MUMBAI With two sex scandals and a fatal stampede, it's been a bad week for India's “godmen”, the self-styled Hindu ascetics whose followers range from farmers and housewives to politicians and rock stars.
On Thursday, 63 people — all of them women and children — were crushed to death in a stampede at an ashram run by a popular holy man in northern Uttar Pradesh state.
The day before, angry villagers in the southern state of Karnataka attacked another religious retreat after a television station aired footage purportedly showing its long-haired 30-something guru fondling two women.
And last weekend, police in the capital New Delhi revealed they had arrested a godman for allegedly running a vice ring involving air-hostesses, college students and housewives.
For sceptics, the sex scandals show that many godmen, despite their spiritual air and claims of mystical powers, are nothing more than confidence tricksters craving cash and power.
“Ninety-five per cent of godmen give the remaining five per cent a bad name,” joked Dipankar Gupta, a former sociology professor at Jawarhalal Nehru University in New Delhi.
“Most of them are not (holy). They're charlatans. That's why they crave indulgence from the rich and the gullible. This happens all the time. I don't know why people fall for them.”
But for many Indians, these gurus play an integral role in daily life, taking their place in the country's vast spiritual supermarket to be handpicked as a pathway to enlightenment.
Foreign tourists have flocked to India seeking spiritual awakening and an escape from their hectic lives in the West, ever since the Maharishi Mahesh Yogi captivated The Beatles with his teachings on transcendental meditation.
Today, popular gurus include Mata Amritanandamayi Devi, the so-called “hugging saint” of Kerala, and Sathya Sai Baba, a wild-haired south Indian godman who claims to be the reincarnation of a 19th century yogi, Sai Baba of Shirdi.
Both have massive followings and hundreds of spiritual centres and charitable foundations working in areas like health and education around the globe.
Mata Amritanandamayi Devi — known as “Amma” or mother — pledged 23.4 million dollars in aid for victims of the 2004 Asian tsunami, as well as free education and counselling for children orphaned in the tragedy.

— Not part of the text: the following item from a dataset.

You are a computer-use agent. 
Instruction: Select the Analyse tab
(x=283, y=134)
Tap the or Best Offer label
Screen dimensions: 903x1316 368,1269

Padmini Sardesai, a 72-year-old part-time shop worker from south Mumbai who also acts in commercials, is wary of modern-day gurus but like many Hindus reveres Sai Baba of Shirdi.
“He's like a god,” she told AFP. “He has done some miracles. I have faith in him because he's the incarnation of Dattatreya (a combination of the three gods Brahma, Vishnu and Shiva).
“Whatever your wish it will be fulfilled. Praying to someone like Sai Baba is for mental peace. These people won't harm you. They will show you the proper path.”
The latest scandals, however, are further ammunition for critics of modern-day godmen like Sanal Edamaruku, head of the Indian Rationalist Association, which campaigns for scientific reasoning over superstition.
“All godmen are fake,” he said. “All godmen work on the basis of the gullibility of people... they only want power and money.”
He said anyone can don saffron robes and proclaim to be a godman or join the ranks of the saddhus — the unwashed, wandering mystics often found through a fug of marijuana smoke in places like the holy city of Varanasi on the River Ganges.
Shiv Murat Dwivedi, arrested last weekend in New Delhi, “used the guise of spirituality” as well as the offer of money, expensive gifts and cars to lure young women into a prostitution, from which he made millions, police said.
Edamaruku suggested a need for answers in an increasingly complex world explained the cult of godmen.
“It's people who want instant solutions, instant miracles, they need something in front of them,” he said.
Gupta agreed. “People want customised, designer religion and the public is becoming more and more individualistic,” he said. “They can't look for the usual routes to salvation.”
Hinduism — with its many gods, magic and mysticism — leads people to seek out such individuals to fulfil the emotional desire to believe or even a basic human need to congregate, he added.